Published online by Cambridge University Press:  23 December 2013

Extract

Nearly fifty years have passed since Hogarth wrote, and it would be useful and pleasing to comment afresh on the votive offerings from the Artemisium, this treasure of gold and silver, of ivory and amber, with a touch of the gynaikonitis and the East. My purpose is narrower: a study of the objects from the Basis, and narrower still, their chronological implications for the date of the coins found with them. These coins are the only ones from the excavation found in what might be called a closed context. They can in principle be later than their latest co-finds; they can be earlier than the earliest, but it is reasonable to assume that they are contemporary with the majority of the objects associated with them.
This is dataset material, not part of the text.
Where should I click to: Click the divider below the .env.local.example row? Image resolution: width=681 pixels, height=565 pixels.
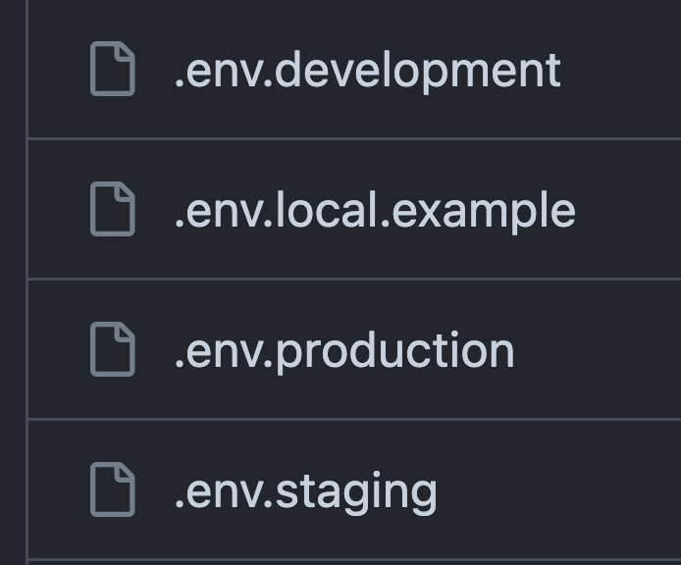(354, 280)
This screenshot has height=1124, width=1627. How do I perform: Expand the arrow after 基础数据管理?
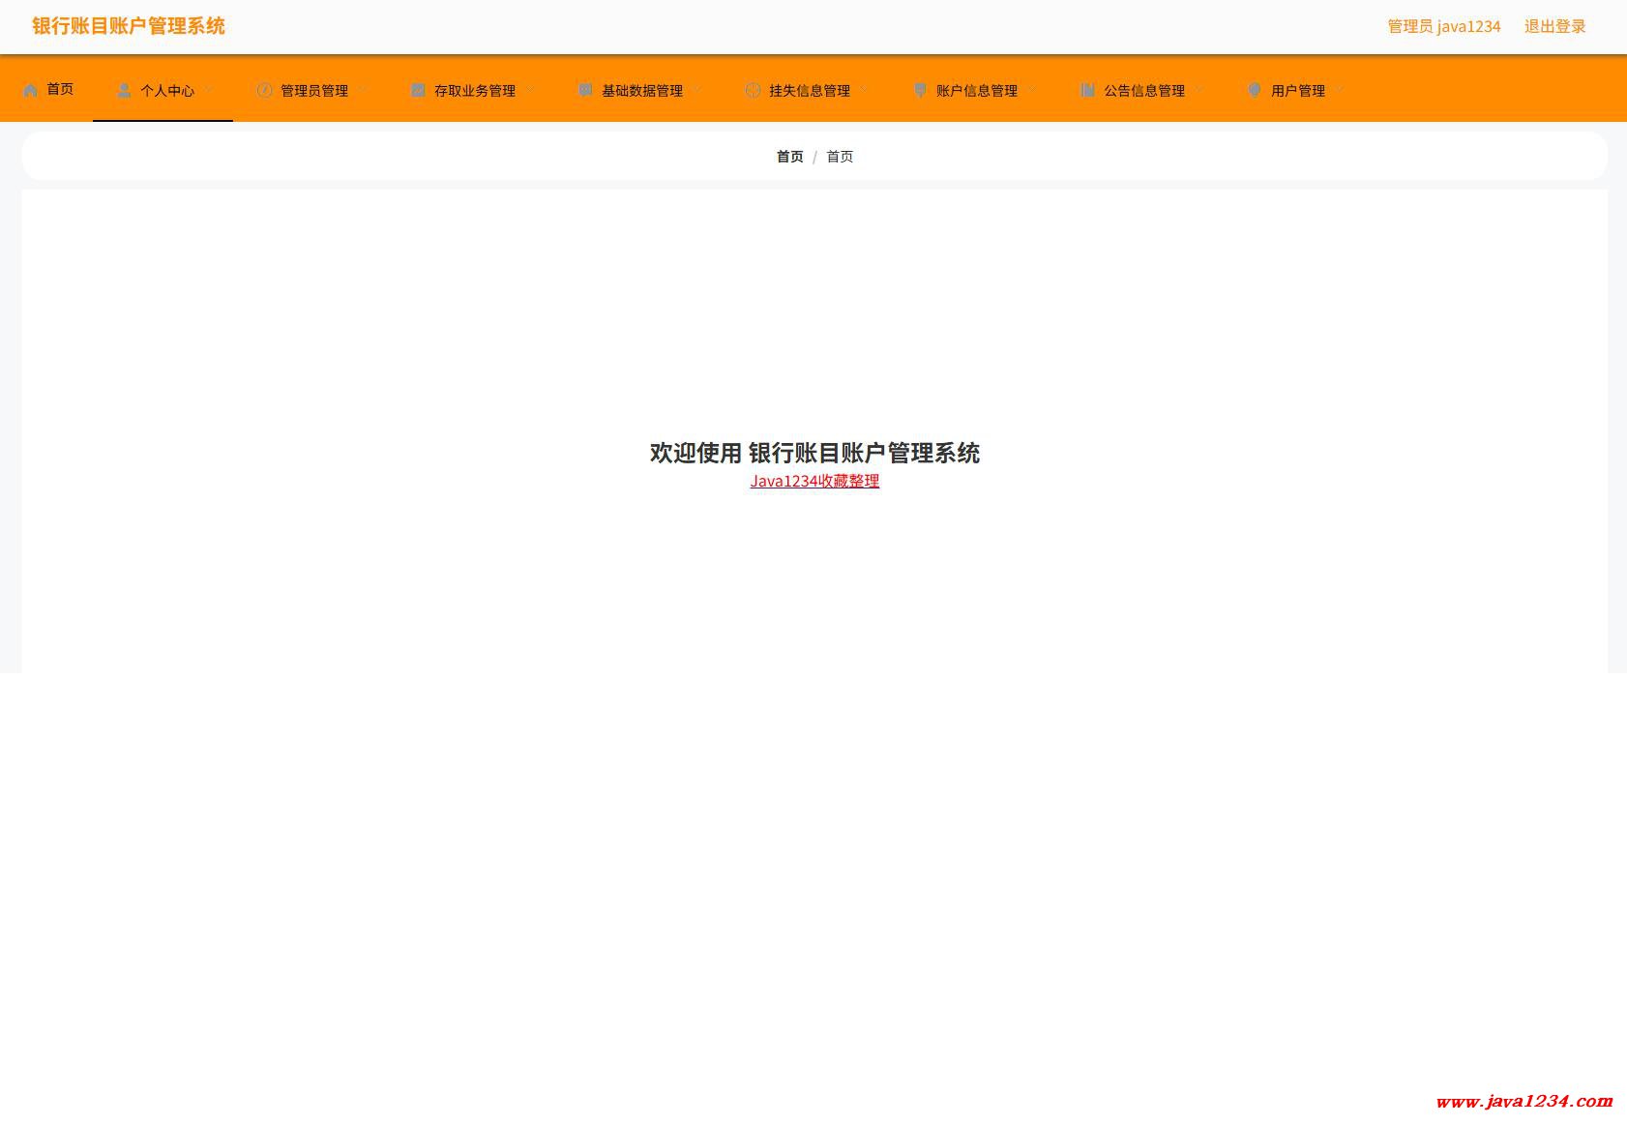(697, 90)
A few objects were found outside the Basis under stratigraphical conditions which make their inferior limit of time almost as certain as that of the objects from the Basis, and many pieces from outside resemble Basis types so closely that they can with certainty be dated to the same period (Hogarth p. 235): I think it, however, prudent and safe to leave these, where possible, on one side and to keep to the specimens from the Basis.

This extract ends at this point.